1/4 cup Kikkoman Less Sodium Teriyaki Marinade & Sauce*
1/2 teaspoon grated fresh lime peel
1 tablespoon orange juice
2 teaspoons lime juice
4 white fish steaks (about 1-1/2 lbs.), 3/4 inch thick
(such as halibut, grouper, sea bass or swordfish)
Minced fresh parsley

*May substitute Gluten Free Teriyaki Marinade & Sauce

directions

  1. Combine first 4 ingredients.
  2. Remove and reserve 2 Tbsp. mixture. Pour remaining mixture over fish in large plastic food storage bag. Press air out of bag; close top securely.

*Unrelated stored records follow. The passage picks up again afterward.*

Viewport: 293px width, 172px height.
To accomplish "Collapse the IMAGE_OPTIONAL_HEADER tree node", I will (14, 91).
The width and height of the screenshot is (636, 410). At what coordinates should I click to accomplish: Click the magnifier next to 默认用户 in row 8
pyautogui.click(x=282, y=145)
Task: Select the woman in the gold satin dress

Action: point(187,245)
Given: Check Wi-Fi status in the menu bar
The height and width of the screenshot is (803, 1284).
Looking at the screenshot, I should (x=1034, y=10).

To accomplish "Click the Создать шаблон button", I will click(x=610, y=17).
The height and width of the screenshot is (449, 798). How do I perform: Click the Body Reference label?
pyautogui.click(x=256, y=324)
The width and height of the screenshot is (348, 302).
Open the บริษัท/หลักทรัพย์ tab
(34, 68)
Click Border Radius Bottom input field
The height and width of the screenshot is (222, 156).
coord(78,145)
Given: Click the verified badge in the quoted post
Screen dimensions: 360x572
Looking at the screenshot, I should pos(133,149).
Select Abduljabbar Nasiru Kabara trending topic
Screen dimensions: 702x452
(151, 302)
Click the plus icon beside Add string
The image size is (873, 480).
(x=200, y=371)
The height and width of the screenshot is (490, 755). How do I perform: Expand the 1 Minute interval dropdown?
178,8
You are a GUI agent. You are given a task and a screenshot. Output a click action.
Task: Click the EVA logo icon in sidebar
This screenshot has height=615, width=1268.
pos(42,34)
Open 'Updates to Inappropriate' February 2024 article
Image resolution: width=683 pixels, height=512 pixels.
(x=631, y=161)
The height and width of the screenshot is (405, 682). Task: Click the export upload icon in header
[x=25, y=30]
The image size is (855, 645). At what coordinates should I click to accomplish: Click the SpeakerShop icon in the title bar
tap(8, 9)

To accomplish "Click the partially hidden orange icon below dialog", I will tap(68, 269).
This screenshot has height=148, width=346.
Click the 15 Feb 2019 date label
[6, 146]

Refrigerate 45 to 60 minutes, turning bag over occasionally.
  3. Remove fish from marinade; discard marinade.
  4. Cook fish on grill 4 inches from hot coals 4 minutes. Turn fish over; brush with reserved marinade. Cook 3 to 4 minutes longer, or until fish flakes easily with fork. (Or, broil fish 4 to 5 inches from heat 4 minutes. Turn fish over; brush with reserved marinade. Broil 3 to 4 minutes longer, or until fish flakes easily with fork.)
  5. Sprinkle with parsley.

THE STORY OF SOY SAUCE

Even people who love soy sauce and use it all the time are often surprised to learn what it is and how it’s made. We make ours from just four simple ingredients—water, soybeans, wheat, and salt. Those ingredients are transformed through a traditional brewing process—much like making wine or beer—that has remained unchanged for centuries.